Work task: Your task is to filter the entries and copy every line containing the string "will".
• • • •
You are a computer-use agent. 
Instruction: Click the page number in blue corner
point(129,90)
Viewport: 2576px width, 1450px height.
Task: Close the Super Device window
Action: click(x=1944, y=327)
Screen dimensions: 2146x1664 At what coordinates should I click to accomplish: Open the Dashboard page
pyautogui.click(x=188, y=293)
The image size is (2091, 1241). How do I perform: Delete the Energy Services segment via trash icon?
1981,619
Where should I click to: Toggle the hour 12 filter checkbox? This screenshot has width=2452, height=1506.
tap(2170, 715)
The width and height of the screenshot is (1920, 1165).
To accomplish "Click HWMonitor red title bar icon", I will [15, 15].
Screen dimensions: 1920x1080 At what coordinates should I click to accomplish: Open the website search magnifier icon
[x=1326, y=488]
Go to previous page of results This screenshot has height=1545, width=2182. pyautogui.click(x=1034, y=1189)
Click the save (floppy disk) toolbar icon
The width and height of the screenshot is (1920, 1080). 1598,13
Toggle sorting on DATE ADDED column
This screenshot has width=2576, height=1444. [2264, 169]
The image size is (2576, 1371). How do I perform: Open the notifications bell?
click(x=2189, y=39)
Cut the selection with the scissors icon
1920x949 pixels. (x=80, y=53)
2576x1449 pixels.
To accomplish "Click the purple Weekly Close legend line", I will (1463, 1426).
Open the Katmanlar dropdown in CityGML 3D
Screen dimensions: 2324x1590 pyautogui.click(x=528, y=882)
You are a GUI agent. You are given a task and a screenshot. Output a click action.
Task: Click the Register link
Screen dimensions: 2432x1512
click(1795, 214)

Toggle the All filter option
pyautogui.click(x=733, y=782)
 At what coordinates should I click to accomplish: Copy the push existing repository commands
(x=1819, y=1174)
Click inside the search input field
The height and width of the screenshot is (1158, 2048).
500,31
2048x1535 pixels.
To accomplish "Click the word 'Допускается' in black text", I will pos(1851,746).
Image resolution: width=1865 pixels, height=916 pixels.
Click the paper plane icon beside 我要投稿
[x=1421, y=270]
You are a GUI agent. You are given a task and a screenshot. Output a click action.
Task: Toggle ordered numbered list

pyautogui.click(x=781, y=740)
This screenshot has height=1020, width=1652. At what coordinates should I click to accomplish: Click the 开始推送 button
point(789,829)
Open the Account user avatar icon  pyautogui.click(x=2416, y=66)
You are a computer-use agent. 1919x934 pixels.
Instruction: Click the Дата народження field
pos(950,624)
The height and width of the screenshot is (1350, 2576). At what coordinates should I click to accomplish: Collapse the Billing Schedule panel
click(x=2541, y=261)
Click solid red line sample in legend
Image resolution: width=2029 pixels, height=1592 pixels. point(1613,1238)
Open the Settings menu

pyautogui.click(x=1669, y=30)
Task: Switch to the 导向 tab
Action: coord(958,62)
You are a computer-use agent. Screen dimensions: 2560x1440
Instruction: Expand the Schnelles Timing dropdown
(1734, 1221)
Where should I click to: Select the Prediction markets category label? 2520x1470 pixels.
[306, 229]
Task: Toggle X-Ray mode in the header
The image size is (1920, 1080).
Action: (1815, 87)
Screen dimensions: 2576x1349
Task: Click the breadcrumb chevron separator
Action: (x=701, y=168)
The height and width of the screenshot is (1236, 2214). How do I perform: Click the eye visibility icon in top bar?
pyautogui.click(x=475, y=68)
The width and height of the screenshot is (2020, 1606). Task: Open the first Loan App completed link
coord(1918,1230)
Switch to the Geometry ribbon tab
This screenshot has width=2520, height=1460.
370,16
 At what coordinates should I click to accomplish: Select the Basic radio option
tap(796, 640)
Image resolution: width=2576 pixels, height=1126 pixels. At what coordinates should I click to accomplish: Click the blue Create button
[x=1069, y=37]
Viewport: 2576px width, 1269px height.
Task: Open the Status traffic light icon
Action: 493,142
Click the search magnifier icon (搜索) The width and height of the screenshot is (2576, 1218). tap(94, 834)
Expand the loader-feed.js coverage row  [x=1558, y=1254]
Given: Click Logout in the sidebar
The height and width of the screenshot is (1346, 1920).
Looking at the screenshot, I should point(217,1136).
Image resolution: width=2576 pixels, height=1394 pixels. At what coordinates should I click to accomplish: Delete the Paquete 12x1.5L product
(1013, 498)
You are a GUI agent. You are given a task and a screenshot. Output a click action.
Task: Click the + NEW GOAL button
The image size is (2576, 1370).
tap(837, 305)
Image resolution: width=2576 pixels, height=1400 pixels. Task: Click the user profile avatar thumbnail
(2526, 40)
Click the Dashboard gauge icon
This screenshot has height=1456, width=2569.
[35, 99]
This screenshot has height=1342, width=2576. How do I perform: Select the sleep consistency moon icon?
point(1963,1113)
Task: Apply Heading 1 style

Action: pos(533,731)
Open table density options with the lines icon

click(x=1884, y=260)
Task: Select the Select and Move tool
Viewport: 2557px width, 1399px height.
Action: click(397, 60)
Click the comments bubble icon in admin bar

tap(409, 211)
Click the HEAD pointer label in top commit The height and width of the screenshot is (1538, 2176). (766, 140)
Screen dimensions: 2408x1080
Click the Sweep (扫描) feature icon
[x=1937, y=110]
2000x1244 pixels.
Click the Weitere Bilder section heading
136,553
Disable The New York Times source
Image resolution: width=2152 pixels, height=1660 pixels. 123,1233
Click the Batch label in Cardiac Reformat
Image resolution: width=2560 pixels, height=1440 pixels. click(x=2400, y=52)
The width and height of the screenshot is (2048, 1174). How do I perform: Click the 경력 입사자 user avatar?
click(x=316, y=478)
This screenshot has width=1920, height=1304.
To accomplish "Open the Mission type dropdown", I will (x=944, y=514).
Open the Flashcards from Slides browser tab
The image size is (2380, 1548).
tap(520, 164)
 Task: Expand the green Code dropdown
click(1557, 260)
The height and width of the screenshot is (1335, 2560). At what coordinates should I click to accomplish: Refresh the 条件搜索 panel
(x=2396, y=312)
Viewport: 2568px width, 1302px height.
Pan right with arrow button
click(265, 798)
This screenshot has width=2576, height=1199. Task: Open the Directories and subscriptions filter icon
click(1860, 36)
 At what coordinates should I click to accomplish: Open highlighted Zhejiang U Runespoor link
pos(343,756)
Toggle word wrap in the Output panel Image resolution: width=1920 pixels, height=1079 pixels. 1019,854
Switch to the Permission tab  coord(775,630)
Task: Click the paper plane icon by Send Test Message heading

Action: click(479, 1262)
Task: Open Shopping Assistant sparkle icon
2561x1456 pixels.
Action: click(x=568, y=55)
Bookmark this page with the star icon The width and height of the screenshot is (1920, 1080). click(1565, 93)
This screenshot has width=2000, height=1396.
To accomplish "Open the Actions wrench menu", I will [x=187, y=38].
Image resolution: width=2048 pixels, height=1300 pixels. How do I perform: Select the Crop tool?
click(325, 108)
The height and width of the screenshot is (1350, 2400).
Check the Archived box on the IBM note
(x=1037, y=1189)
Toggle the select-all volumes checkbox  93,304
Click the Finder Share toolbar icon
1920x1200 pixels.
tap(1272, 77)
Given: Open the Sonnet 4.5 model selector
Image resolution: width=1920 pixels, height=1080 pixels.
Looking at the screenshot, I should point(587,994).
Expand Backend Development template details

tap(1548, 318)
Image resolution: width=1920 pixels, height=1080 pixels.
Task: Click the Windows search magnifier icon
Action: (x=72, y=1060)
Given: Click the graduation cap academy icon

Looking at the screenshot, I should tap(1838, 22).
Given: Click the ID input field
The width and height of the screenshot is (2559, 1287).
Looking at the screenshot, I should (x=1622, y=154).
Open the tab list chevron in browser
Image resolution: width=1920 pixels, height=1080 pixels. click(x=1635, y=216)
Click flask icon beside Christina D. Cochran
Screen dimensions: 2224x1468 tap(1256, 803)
• • • •
Completed task:
To accomplish "Click HWMonitor red title bar icon", I will [15, 15].
To accomplish "Click the purple Weekly Close legend line", I will (1463, 1426).
To accomplish "Click the word 'Допускается' in black text", I will pos(1851,746).
To accomplish "Open the Mission type dropdown", I will (x=944, y=514).
To accomplish "Open the Actions wrench menu", I will [x=187, y=38].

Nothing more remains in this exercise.